═════ Document

The fall in earnings has been attributed to depleting gross margins. “This is mainly because of the fact that import parity prices have not increased with the same proportion during the period vis-à-vis substantial increase in the FOB premium and C&F prices of international crude”, says Faisal Shaji, analyst at Capital One Equities.
Between September 2005 and March 2006, the import parity prices of white oil and black oil declined up to 1 per cent and nearly 16 per cent, respectively, as against substantial increase in an average C&F prices of 11 per cent in the case of white oil and 15 per cent in the case of black oil, which is stated to be understandable as they portray the disparity for refineries. However, this aspect has been mitigated by OGRA in a recent April 30, 2006 notification, wherein the corresponding import parity prices have been increased by 9 per cent on an average on white oil and nearly 16 per cent in the case of black oil.
The analysts point out that overall gross refining margin (GRM) of the sector had stood slashed due to the above mentioned disparity. Average industry GRMs of the industry was relegated to 3 per cent as against 7 per cent reported in the same period last year.

══════════
═════ Information supplied

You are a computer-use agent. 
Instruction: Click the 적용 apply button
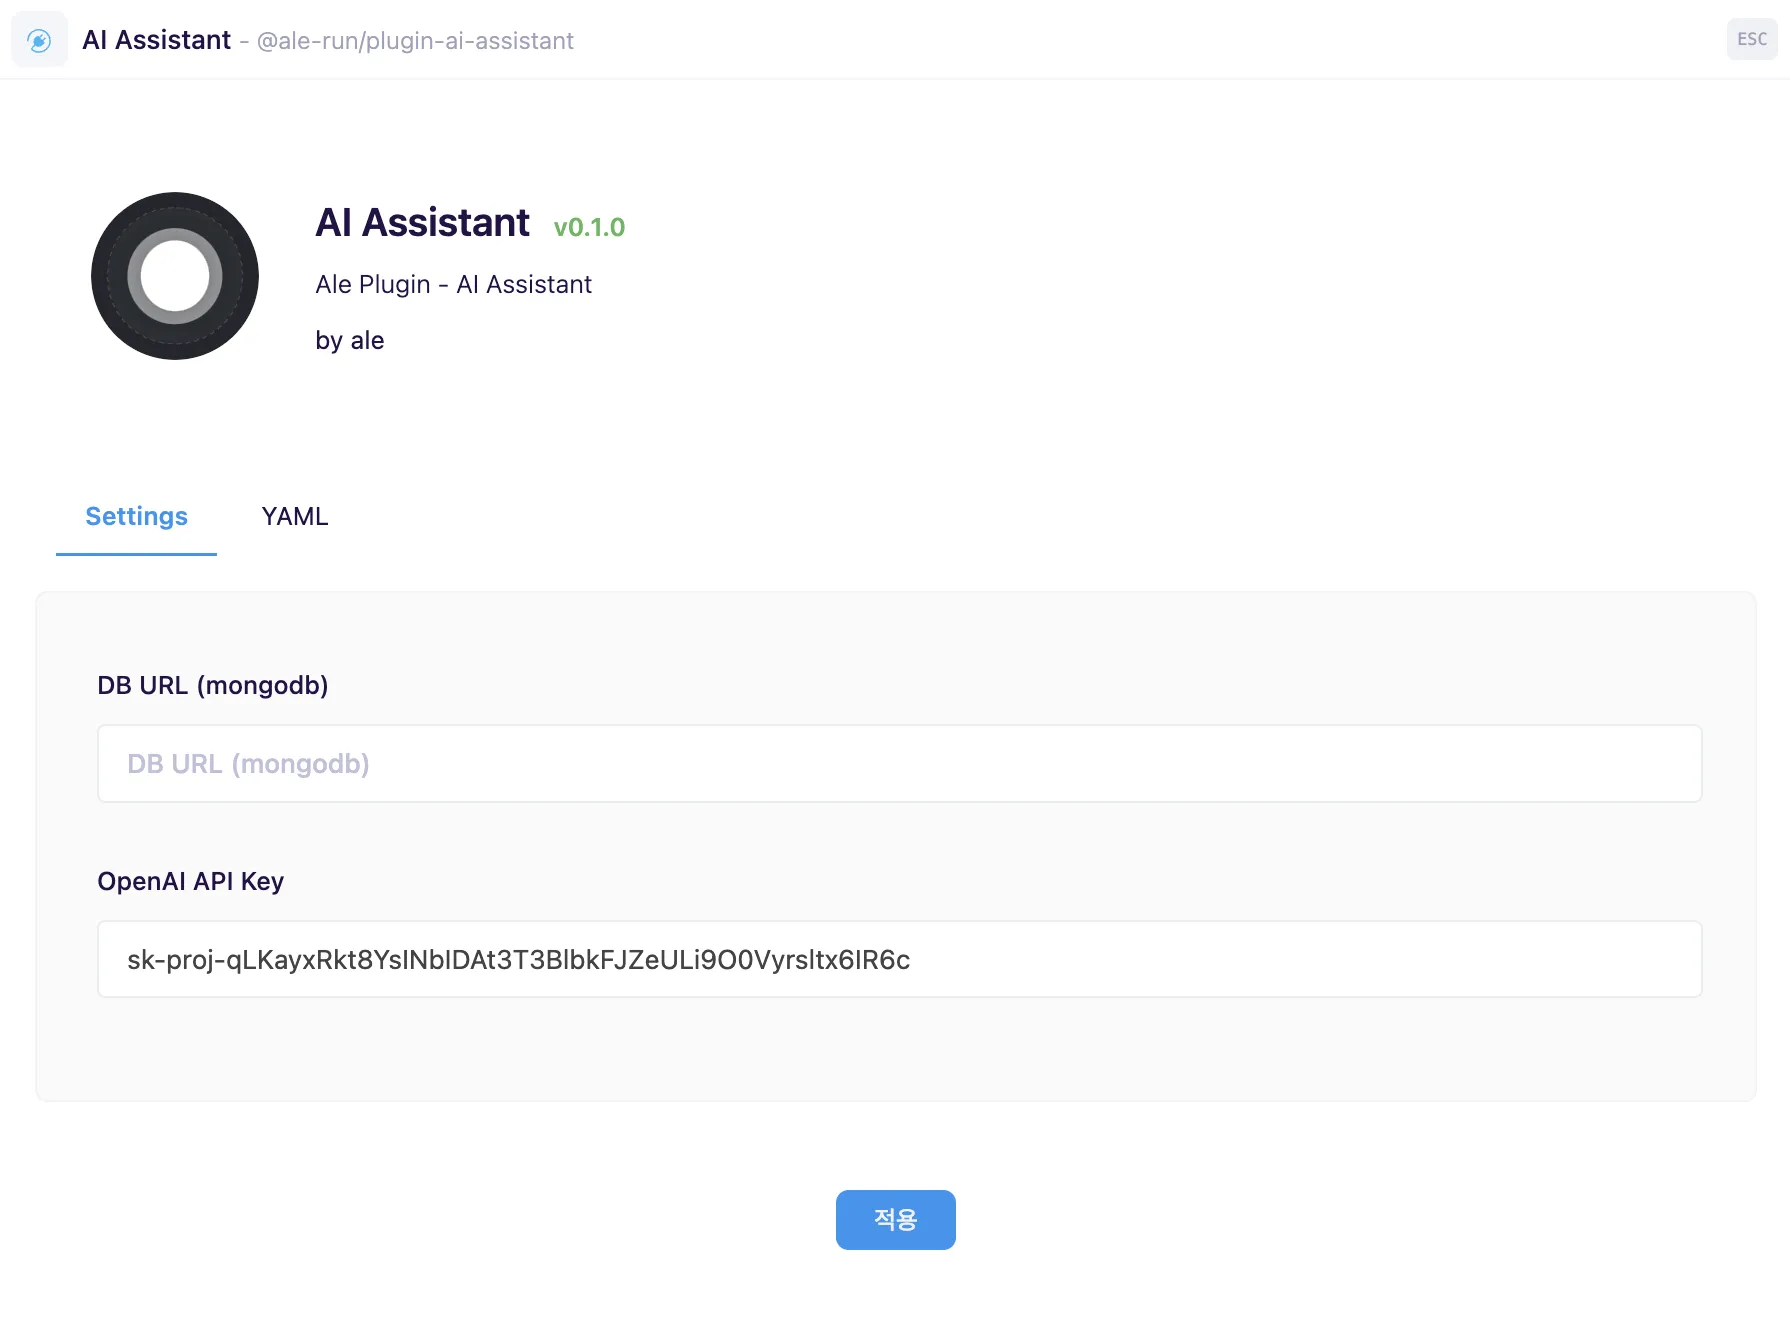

══════════

• **Tasks for this exercise**:
**A.** In the refinery margins passage, what average industry gross refining margin was reported for the same period in the previous year?
**B.** Set down the refinery margins passage word for word from "Between September 2005" to "period last year.".
**C.** Carry the refinery margins passage further, starting after its last sentence.
The data are drawn from a source unrelated to the refinery margins passage.

• **Answers to the exercise**:
**A.** 7 per cent.

**B.**
Between September 2005 and March 2006, the import parity prices of white oil and black oil declined up to 1 per cent and nearly 16 per cent, respectively, as against substantial increase in an average C&F prices of 11 per cent in the case of white oil and 15 per cent in the case of black oil, which is stated to be understandable as they portray the disparity for refineries. However, this aspect has been mitigated by OGRA in a recent April 30, 2006 notification, wherein the corresponding import parity prices have been increased by 9 per cent on an average on white oil and nearly 16 per cent in the case of black oil.
The analysts point out that overall gross refining margin (GRM) of the sector had stood slashed due to the above mentioned disparity. Average industry GRMs of the industry was relegated to 3 per cent as against 7 per cent reported in the same period last year.

**C.**
Besides such disparity that plagues the industry, refineries also suffered from piled up inventories during the period, owing to fewer intakes coming from the Oil Marketing Companies (OMCs). Low storage capacities have also created hurdles in the onward throughputs of products such as JP-1 and HSD.
There is a need for new refineries and the government has been encouraging foreign entrepreneurs to invest in the sector to meet the impending shortfall expected in supplies of petroleum products. According to the analysts, current refining capacity of the country is 13.2 million tons per annum whereas the total capacity utilisation during FY05 stood at 12.2 million tons per annum, representing capacity utilisation at 89 per cent. As per estimates, total demand of the petroleum products is likely to reach 16.2 million tons during FY06 and 18 million tons during FY10.